### SOURCE EXTRACT
# Lei Nielsen in Florida?



## BennyC (Sep 4, 2008)

My brother is going travelling soon. (Remember im in the UK!) And his list of places to go includes Florida. Now there are many things that are cheaper over where you guys are than here, tools being one of them.

He has kindly said if I front him the money he will buy the tools whilst out there and send them back to me. But wont spend days trapsing round trying to find them for me!

Does anybody know of anywhere in Florida that retails LN tools? He's out at the moment, but will try and get place names of where he is actually going to be in that state.

Or would it just be easier if he brought them via their website and had them sent to his hotel or hostel and then posted them to me?

Thanks

Benny C


----------



## cabinetman (Jul 5, 2007)

Actually you could just go to their website:

http://www.lie-nielsen.com/

Or, find a Woodcraft store, and check their inventory.

### GOAL 1
Using the forum thread about buying Lie-Nielsen tools in Florida, decide whether each statement agrees with it. Answer yes or no for each, quoting the deciding words.
(a) BennyC's brother is willing to spend days searching for the tools.
(b) BennyC lives in the UK.
(c) cabinetman suggests checking the inventory of a Woodcraft store.
### GOAL 2
According to the forum thread about buying Lie-Nielsen tools in Florida, what must BennyC do for his brother to buy the tools and send them back?
### GOAL 3
Please carry the forum thread about buying Lie-Nielsen tools in Florida further from where it stops.

### DATA EXTRACT
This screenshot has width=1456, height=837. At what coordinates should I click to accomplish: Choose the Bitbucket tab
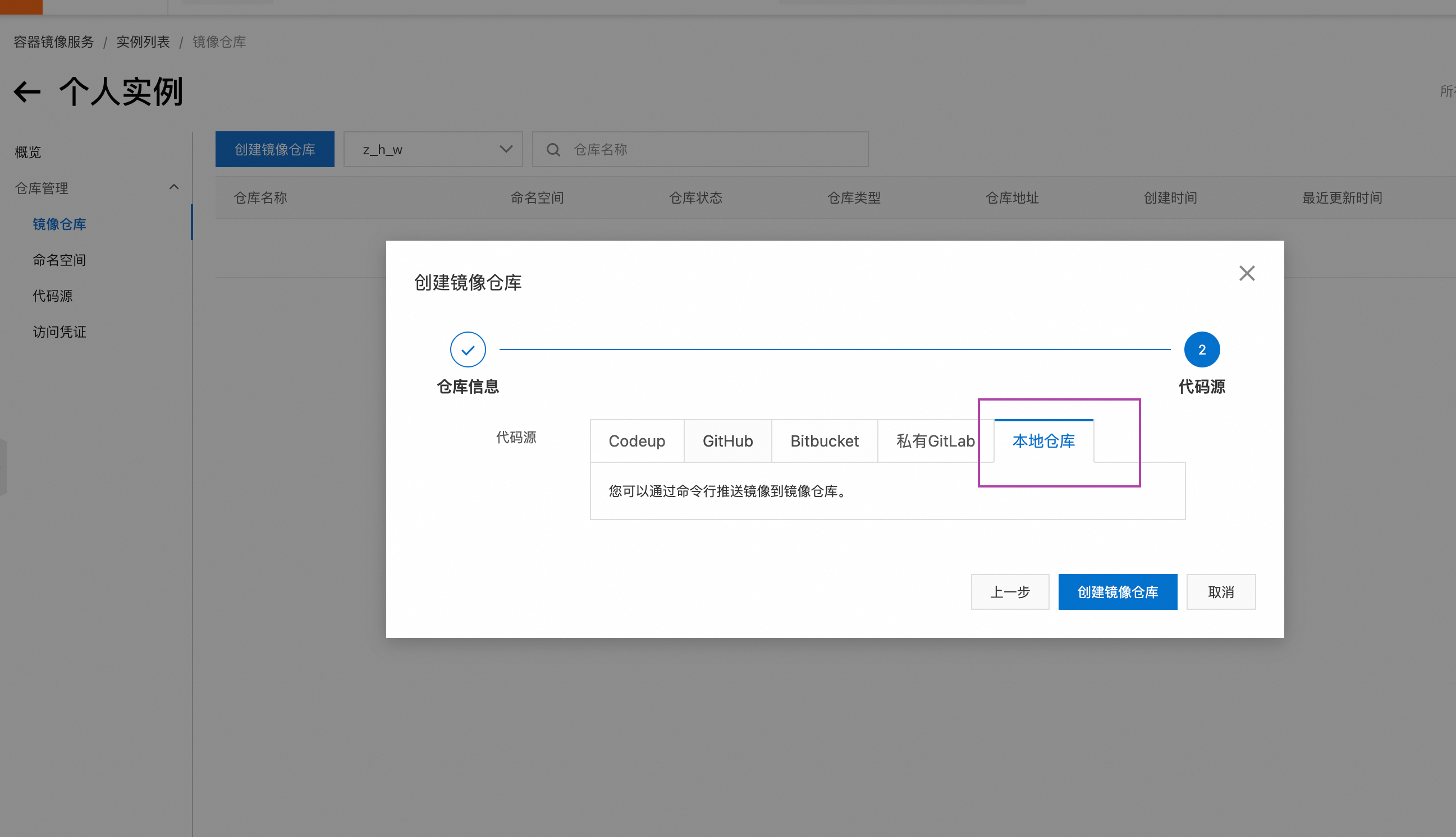[x=824, y=441]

### REPLY 1
(a) No: "But wont spend days trapsing round trying to find them for me!"
(b) Yes: "Remember im in the UK!"
(c) Yes: "Or, find a Woodcraft store, and check their inventory."

### REPLY 2
BennyC must front his brother the money.

### REPLY 3
http://www.woodcraft.com/family.aspx?familyid=3809


----------



## BennyC (Sep 4, 2008)

cabinetman said:


> Actually you could just go to their website:
> 
> http://www.lie-nielsen.com/
> 
> ...



I was reasonably sure they wont ship the UK? And if they did I'd get stun with income tax.

When I brought two DMT Diamond stones the overall cost was £120 or so, and i was stung with £35 income tax!

Having them shipped back by my brother would eliminate this issue!


----------



## fanback (Mar 9, 2008)

Just go to any Woodcraft. Done deal.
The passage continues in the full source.